Martin Heidegger : reflets croisés

Entretien
Martin Heidegger
Traduction de Sylvaine Gourdain
p. 17-20

Notes de la rédaction

Cet entretien s’est tenu dans la maison de Heidegger le lendemain de l’entretien précédent. Parce qu’il a été traduit en allemand à partir d’une transcription japonaise de l’enregistrement, il figure comme § 290 dans les ajouts du tome 16 de l’édition intégrale, qui regroupent des textes qui ne sont pas authentiquement de la main de Heidegger. Nous remercions Arnulf Heidegger et les éditions Klostermann pour nous avoir donné l’autorisation de publier ces pages. © M. Heidegger, « Wechselseitige Spiegelung », in Gesamtausgabe, Francfort-sur-le-Main, V. Klostermann, t. 16, Reden und andere Zeugnisse eines Lebensweges, 2000, p. 776-780.

Texte intégral

Hisamatsu — Je tiens à vous remercier très sincèrement d’avoir pris la direction du séminaire hier soir, malgré toutes vos obligations. Soyez remercié également pour votre hospitalité.

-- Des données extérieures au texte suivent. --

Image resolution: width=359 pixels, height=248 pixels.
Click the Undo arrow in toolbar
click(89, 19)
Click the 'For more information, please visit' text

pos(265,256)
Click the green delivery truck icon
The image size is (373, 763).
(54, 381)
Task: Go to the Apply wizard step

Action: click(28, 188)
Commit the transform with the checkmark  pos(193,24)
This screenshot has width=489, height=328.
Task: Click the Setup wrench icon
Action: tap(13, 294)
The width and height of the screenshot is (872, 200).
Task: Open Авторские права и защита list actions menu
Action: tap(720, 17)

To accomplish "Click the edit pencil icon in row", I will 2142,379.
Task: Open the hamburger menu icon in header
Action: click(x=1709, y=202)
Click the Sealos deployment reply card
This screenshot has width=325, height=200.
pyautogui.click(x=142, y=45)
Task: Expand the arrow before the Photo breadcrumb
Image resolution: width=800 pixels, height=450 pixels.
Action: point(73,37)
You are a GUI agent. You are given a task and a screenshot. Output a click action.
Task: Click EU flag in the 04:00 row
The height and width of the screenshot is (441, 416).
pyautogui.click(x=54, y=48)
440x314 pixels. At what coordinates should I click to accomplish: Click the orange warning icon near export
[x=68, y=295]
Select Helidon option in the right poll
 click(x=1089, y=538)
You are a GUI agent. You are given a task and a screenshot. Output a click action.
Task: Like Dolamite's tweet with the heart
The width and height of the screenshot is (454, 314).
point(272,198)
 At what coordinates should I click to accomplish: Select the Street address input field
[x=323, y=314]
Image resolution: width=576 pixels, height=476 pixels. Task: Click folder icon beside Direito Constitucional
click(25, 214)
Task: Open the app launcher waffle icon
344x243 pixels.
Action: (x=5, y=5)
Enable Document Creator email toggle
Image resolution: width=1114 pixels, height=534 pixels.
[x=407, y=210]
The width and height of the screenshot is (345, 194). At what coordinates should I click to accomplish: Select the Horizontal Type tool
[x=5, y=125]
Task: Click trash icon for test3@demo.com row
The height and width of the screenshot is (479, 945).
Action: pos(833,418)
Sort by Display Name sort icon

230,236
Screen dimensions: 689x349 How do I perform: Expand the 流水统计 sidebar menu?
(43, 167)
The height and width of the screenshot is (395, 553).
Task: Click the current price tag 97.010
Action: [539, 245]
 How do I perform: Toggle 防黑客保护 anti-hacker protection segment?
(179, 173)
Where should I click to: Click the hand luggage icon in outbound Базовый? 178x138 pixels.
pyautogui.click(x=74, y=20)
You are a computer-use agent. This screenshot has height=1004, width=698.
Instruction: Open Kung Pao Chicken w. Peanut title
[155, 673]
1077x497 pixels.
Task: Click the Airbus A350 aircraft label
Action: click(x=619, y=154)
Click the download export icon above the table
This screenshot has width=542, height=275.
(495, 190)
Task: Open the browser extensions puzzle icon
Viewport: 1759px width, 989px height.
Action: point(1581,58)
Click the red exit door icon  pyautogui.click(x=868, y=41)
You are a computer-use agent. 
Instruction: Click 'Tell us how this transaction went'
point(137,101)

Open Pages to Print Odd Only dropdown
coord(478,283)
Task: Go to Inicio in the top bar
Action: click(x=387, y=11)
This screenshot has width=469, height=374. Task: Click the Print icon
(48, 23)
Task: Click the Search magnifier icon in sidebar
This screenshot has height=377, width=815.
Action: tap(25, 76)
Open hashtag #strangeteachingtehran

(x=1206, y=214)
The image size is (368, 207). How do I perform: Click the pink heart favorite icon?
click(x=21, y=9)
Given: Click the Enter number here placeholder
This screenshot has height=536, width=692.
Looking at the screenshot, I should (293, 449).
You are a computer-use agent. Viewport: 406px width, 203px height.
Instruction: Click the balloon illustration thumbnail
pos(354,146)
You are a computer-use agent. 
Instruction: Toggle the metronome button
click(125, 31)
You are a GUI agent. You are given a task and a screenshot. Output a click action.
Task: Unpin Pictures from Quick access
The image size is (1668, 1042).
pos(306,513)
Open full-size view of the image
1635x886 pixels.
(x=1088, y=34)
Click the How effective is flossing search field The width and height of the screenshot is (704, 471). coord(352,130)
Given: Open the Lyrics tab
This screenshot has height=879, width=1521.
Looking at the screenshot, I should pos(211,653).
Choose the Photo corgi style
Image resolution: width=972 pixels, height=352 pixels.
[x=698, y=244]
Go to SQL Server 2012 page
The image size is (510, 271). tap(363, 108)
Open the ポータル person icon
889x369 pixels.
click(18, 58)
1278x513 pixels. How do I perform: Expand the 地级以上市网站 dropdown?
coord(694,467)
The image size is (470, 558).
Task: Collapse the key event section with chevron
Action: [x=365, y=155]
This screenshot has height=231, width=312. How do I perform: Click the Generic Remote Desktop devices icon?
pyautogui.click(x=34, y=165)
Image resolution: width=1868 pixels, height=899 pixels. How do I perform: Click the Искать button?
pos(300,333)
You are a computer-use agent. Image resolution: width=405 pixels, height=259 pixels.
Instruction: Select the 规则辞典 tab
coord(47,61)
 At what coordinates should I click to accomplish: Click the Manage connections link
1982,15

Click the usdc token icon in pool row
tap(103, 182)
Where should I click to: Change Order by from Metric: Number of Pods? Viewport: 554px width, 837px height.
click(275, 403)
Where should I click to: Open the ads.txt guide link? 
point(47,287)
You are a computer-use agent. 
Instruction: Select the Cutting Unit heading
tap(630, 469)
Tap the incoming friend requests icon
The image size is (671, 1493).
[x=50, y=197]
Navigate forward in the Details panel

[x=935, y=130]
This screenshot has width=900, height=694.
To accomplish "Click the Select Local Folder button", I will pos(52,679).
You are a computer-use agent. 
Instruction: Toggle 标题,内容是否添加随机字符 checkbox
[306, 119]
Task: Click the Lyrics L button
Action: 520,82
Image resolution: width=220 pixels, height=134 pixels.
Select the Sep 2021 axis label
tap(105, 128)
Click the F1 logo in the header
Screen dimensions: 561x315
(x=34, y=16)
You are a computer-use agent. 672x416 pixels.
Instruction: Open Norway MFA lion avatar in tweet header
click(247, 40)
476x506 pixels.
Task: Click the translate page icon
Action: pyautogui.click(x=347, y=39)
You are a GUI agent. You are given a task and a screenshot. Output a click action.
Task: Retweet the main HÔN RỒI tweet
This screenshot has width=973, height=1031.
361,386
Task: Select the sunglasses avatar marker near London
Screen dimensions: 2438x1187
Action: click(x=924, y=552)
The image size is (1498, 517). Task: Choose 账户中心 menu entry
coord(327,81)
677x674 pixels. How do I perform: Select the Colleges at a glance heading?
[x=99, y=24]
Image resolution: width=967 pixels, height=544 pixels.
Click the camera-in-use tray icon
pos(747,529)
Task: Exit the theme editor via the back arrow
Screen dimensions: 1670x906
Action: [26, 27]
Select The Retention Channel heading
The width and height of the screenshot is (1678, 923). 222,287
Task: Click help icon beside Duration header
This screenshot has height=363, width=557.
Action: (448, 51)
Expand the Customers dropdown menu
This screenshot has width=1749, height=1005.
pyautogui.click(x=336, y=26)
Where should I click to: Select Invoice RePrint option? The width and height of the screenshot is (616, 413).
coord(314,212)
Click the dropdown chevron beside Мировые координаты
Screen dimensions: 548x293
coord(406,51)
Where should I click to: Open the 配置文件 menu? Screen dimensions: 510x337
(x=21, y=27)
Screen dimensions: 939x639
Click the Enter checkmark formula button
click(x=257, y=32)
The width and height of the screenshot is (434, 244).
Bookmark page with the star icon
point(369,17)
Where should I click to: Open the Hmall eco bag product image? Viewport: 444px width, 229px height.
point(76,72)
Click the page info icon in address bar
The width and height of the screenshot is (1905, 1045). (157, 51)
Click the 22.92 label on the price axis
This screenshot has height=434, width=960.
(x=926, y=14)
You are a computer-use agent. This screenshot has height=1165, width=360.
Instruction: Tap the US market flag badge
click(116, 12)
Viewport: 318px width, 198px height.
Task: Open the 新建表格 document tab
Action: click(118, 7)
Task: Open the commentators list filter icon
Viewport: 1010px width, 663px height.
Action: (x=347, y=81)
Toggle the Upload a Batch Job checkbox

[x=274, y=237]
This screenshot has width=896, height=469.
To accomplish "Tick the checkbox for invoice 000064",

Heidegger — Des personnes de plusieurs disciplines différentes étaient présentes. Ce n’était donc pas si facile.

Hisamatsu — J’ai été très heureux que cela mène à toutes sortes d’échanges.

Heidegger — Il faudrait consacrer plusieurs jours à un tel séminaire.

Hisamatsu — C’est vrai. Ce thème recouvre vraiment des questions difficiles. De quels domaines venaient les personnes présentes hier ?

Heidegger — M. Bröse est le président de la Société des beaux-arts. En réalité, il est juriste. Il a assisté à l’un de mes cours il y a 33 ans.

Hisamatsu — Est-ce qu’il peint aussi lui-même ?

Heidegger — Non, il ne peint pas. Il travaille à la Société des beaux-arts, il s’intéresse à la théorie de la peinture et soutient de jeunes artistes. À part lui, il y avait aussi Jürg Spiller, le célèbre peintre abstrait.

Hisamatsu — N’était-il pas élève de Paul Klee ?

Heidegger — Klee était professeur de peinture au Bauhaus.

Hisamatsu — Klee est connu même au Japon.

Heidegger — Spiller connaissait Paul Klee.

Hisamatsu — J’ai moi aussi eu l’occasion de voir des tableaux de Klee.

Heidegger — Vous en avez vu ? J’ai plus d’estime pour Paul Klee que pour Picasso. Selon moi, Paul Klee est un peintre plus important que Picasso.

Hisamatsu — Alcopley avait-il des contacts avec Klee ?

Heidegger — Je ne sais pas s’ils ont eu des contacts. Il est vrai qu’ils se ressemblent sur bien des points, mais Paul Klee est mort dès 1940. – L’éditeur de ce livre [Paul Klee. Leben und Werk] est Spiller. Il viendra probablement ce soir aussi. Cette peinture (une peinture du temple Jisho-ji), c’est le directeur de la compagnie maritime Bremer Lloyd qui me l’a rapportée du Japon.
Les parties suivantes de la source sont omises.